You mention replacement of the media in the bucket sections of the canister over a 2 month period, that sounds like you did that right. How have you cleaned and managed the sponges that surround the media baskets? When did you clean them, how often, how much? Also, have your removed all your decorations to give your sand a good look over...possibly a pocket of waste has developed somewhere that is a contributing factor.

I would recommend continuing the water changes and treating with dechlorinator as recommended for nitrate spikes, removing your decorations and cleaning the sand thoroughly including making sure no pockets have formed anywhere, and cleaning the sponges in your FX5 if you have not done that already.
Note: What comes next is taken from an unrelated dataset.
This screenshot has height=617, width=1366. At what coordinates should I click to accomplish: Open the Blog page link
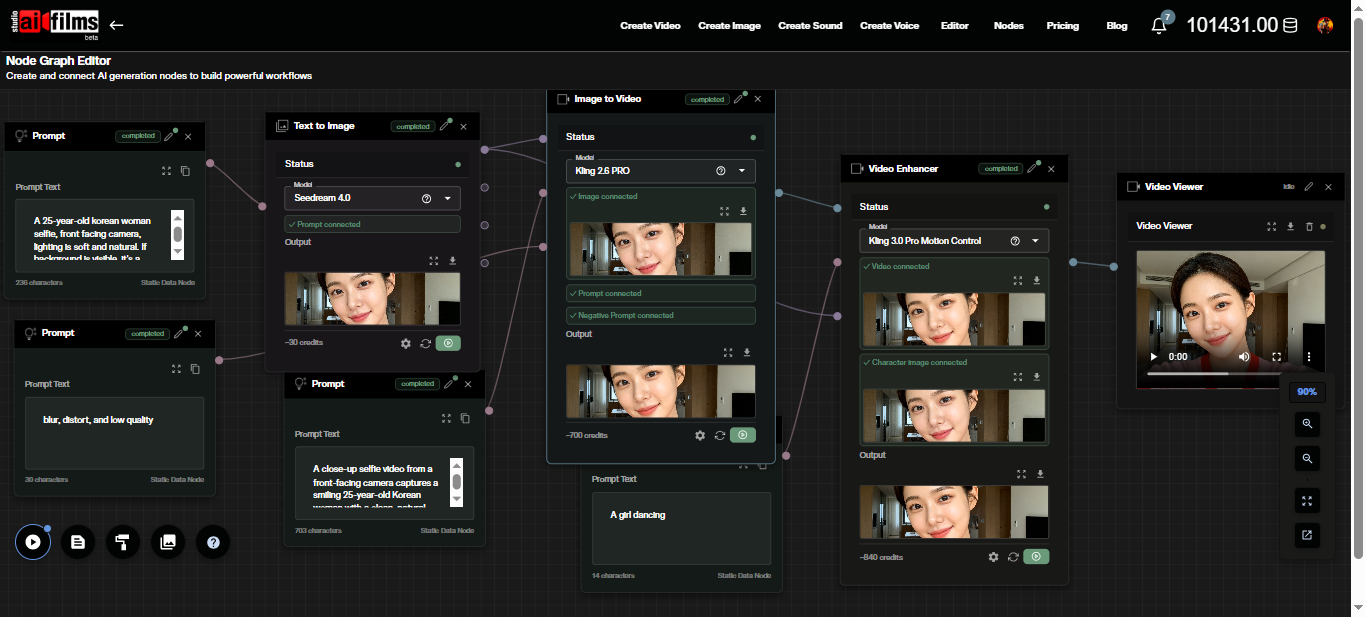1116,25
Hope that helps and that you find the culprit...good luck


----------



## CJ Fish (May 3, 2013)

sponges only cleaned once in tank water. sand should be fine only about 1/2 inch ill check to see if waste buildup i kno its common as there always is but that has never caused any spike like what im experiencing. thank for the response though.


----------



## GTZ (Apr 21, 2010)

I assume you mean 80ppm and not .80ppm nitrate. Test your tap water for nitrate. Otherwise, you're seeing excessive nitrate levels due to high organic breakdown either in the tank or in the filter, or a high bioload as compared to your water change schedule. It doesn't just appear for any other reason.


----------



## b3w4r3 (Dec 14, 2012)

In situations like this the test kit is always suspect. You say other tanks read at 10 to 20ppm nitrate, but how long ago was that? Do you have other tanks you are using the same kit on currently? I think it's not possible for an fx5 to produce 40ppm of nitrate in 24 hours as you are experiencing.


----------



## CJ Fish (May 3, 2013)

i kno this forum is old bit it was the test kit all along. hope this helps someone experiencing a similar problem. check the test kit even the api master kit goes bad..


----------



## GTZ (Apr 21, 2010)

Wow, kudos for coming back to let us know!


----------